- [Texto fornecido]:
<<<<

A ANF frisou que esta prática, “a confirmar-se, constitui uma violação grave do direito comunitário e do direito espanhol da concorrência”. Segundo a informação disponibilizada no site da CNMC, o processo de infracção, que nasceu de uma denúncia, tem agora o prazo de 18 meses para ficar concluído.

Não é a primeira vez que a AdC condena a ANF. Em Agosto de 2014 a entidade reguladora aplicou uma coima de quase 119 mil euros ao grupo por falta de notificação da aquisição da ParaRede/Glintt. Nesse caso tratou-se de uma “proposta de transacção”, um mecanismo introduzido na Lei da Concorrência que permitiu às sociedades da ANF confessarem e assumirem responsabilidade pelas infracções, conseguindo, com isso, a redução do valor da coima. Nestas situações, os processos não são passíveis de recurso para o Tribunal da Concorrência, ao contrário do que sucede com a condenação actual.

>>>>

(Dados sobre a localização de alvos visíveis)

<<<<

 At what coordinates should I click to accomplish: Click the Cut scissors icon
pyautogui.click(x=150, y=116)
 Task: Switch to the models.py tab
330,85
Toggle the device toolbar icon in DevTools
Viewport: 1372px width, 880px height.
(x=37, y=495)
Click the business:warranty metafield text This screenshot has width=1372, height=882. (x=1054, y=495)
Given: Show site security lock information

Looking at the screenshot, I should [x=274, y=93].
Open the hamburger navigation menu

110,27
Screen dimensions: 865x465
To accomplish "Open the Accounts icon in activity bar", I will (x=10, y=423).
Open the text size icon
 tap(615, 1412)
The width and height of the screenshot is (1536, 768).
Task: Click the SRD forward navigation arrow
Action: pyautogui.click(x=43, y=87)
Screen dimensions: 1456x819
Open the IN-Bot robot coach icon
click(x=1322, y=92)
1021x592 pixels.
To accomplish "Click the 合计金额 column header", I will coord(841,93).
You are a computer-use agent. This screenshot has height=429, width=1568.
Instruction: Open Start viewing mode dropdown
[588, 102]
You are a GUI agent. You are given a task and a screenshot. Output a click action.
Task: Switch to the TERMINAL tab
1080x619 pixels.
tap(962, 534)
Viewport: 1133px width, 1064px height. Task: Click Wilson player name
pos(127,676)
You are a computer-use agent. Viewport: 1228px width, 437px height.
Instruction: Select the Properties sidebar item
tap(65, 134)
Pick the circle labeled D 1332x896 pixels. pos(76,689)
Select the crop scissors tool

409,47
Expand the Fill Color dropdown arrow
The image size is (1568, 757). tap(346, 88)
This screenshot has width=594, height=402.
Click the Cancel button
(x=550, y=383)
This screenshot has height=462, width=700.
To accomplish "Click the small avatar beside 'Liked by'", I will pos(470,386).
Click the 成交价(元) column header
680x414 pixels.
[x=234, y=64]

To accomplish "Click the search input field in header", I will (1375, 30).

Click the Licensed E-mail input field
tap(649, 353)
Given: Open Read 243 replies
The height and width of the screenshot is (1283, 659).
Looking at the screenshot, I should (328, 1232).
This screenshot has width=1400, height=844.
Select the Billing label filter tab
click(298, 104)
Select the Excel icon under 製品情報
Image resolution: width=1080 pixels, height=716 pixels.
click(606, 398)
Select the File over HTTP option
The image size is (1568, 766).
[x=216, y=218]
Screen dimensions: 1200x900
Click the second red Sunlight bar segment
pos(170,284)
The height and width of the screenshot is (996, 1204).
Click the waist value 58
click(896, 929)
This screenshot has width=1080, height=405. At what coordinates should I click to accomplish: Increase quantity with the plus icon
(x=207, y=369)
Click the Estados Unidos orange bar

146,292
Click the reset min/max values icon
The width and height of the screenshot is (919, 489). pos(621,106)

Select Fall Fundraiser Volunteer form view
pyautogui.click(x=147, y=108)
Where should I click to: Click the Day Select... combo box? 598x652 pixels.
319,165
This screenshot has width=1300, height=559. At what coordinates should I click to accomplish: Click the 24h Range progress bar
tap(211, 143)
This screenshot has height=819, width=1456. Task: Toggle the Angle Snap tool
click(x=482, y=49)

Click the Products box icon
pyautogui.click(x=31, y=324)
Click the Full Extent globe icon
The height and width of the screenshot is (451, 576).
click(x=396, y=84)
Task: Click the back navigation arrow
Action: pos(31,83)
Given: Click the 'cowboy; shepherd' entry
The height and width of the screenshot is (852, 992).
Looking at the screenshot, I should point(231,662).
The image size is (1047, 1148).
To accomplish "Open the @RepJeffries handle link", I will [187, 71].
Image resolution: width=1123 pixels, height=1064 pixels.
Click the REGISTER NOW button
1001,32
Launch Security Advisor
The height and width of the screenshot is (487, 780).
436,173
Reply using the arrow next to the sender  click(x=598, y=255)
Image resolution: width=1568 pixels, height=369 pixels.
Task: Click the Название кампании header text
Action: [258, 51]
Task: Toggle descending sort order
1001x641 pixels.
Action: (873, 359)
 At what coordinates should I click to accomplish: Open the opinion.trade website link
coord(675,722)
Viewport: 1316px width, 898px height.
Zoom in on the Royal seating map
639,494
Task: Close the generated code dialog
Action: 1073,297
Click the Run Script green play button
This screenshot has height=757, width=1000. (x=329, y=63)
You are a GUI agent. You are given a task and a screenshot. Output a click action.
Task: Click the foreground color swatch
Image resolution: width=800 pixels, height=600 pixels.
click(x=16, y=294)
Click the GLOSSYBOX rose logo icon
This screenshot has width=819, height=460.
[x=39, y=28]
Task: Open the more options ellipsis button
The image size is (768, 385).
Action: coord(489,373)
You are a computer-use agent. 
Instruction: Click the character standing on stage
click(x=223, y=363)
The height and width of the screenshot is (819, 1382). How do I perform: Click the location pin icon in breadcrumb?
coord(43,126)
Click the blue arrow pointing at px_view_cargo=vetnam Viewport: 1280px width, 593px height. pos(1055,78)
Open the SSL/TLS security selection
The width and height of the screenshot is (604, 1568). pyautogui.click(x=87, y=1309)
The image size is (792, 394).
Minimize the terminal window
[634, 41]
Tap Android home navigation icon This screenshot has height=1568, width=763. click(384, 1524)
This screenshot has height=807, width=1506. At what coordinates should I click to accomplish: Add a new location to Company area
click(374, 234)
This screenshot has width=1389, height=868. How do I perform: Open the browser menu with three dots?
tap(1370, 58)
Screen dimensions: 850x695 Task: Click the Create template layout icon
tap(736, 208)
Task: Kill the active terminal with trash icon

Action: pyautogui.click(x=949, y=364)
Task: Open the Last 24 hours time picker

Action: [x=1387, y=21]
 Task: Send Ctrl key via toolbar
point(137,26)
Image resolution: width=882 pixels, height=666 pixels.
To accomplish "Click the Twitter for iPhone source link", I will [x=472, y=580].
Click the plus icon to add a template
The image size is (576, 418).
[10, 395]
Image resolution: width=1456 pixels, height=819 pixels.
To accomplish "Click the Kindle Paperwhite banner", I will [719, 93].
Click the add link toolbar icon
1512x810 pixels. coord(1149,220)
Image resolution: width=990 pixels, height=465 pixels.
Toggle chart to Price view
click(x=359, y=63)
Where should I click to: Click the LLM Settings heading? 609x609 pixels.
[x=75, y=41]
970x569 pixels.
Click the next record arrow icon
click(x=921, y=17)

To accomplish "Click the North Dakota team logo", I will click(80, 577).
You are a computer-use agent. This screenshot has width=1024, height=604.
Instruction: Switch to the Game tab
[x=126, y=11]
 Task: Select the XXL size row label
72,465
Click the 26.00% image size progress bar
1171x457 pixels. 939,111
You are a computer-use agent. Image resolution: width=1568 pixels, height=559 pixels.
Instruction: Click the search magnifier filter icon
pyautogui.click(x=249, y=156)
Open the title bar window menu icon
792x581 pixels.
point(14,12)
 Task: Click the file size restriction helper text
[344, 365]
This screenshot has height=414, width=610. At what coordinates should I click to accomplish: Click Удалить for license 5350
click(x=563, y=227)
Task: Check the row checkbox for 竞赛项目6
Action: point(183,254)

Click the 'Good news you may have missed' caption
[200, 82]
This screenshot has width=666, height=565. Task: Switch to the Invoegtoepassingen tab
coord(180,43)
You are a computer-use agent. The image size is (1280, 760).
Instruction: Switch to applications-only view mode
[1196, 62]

>>>>

- [Tarefas a realizar]:
(1) Reproduza, sem qualquer alteração, o trecho das entradas que começa na linha que contém "Screen dimensions: 1200x900" e termina na linha que contém "This screenshot has height=757, width=1000.", incluindo essas duas linhas.
(2) Dê continuidade ao texto sobre as condenações da ANF pela Autoridade da Concorrência, a partir do ponto em que ele termina.

- [Respostas por tarefa]:
(1)
Screen dimensions: 1200x900
Click the second red Sunlight bar segment
pos(170,284)
The height and width of the screenshot is (996, 1204).
Click the waist value 58
click(896, 929)
This screenshot has width=1080, height=405. At what coordinates should I click to accomplish: Increase quantity with the plus icon
(x=207, y=369)
Click the Estados Unidos orange bar

146,292
Click the reset min/max values icon
The width and height of the screenshot is (919, 489). pos(621,106)

Select Fall Fundraiser Volunteer form view
pyautogui.click(x=147, y=108)
Where should I click to: Click the Day Select... combo box? 598x652 pixels.
319,165
This screenshot has width=1300, height=559. At what coordinates should I click to accomplish: Click the 24h Range progress bar
tap(211, 143)
This screenshot has height=819, width=1456. Task: Toggle the Angle Snap tool
click(x=482, y=49)

Click the Products box icon
pyautogui.click(x=31, y=324)
Click the Full Extent globe icon
The height and width of the screenshot is (451, 576).
click(x=396, y=84)
Task: Click the back navigation arrow
Action: pos(31,83)
Given: Click the 'cowboy; shepherd' entry
The height and width of the screenshot is (852, 992).
Looking at the screenshot, I should point(231,662).
The image size is (1047, 1148).
To accomplish "Open the @RepJeffries handle link", I will [187, 71].
Image resolution: width=1123 pixels, height=1064 pixels.
Click the REGISTER NOW button
1001,32
Launch Security Advisor
The height and width of the screenshot is (487, 780).
436,173
Reply using the arrow next to the sender  click(x=598, y=255)
Image resolution: width=1568 pixels, height=369 pixels.
Task: Click the Название кампании header text
Action: [258, 51]
Task: Toggle descending sort order
1001x641 pixels.
Action: (873, 359)
 At what coordinates should I click to accomplish: Open the opinion.trade website link
coord(675,722)
Viewport: 1316px width, 898px height.
Zoom in on the Royal seating map
639,494
Task: Close the generated code dialog
Action: 1073,297
Click the Run Script green play button
This screenshot has height=757, width=1000. (x=329, y=63)

(2)
Esta trata-se da sexta condenação da AdC por abuso de posição dominante (um rol em que se incluem a PT – com três condenações – a Zon, a Roche e a Sport TV) e a quinta maior coima aplicada pelo regulador (retirando esta posição à multa de 9,29 milhões aplicada à Galp em Fevereiro por práticas concorrenciais no mercado do gás de botija).

A maior coima de sempre coube à PT em 2009, quando a empresa foi condenada a pagar mais de 45 milhões de euros por abuso de posição dominante no mercado de banda larga. Em simultâneo, a Zon (actual Nos) que ainda pertencia ao grupo PT à data dos factos (2002/2003) foi condenada a pagar oito milhões (as empresas recorreram da decisão).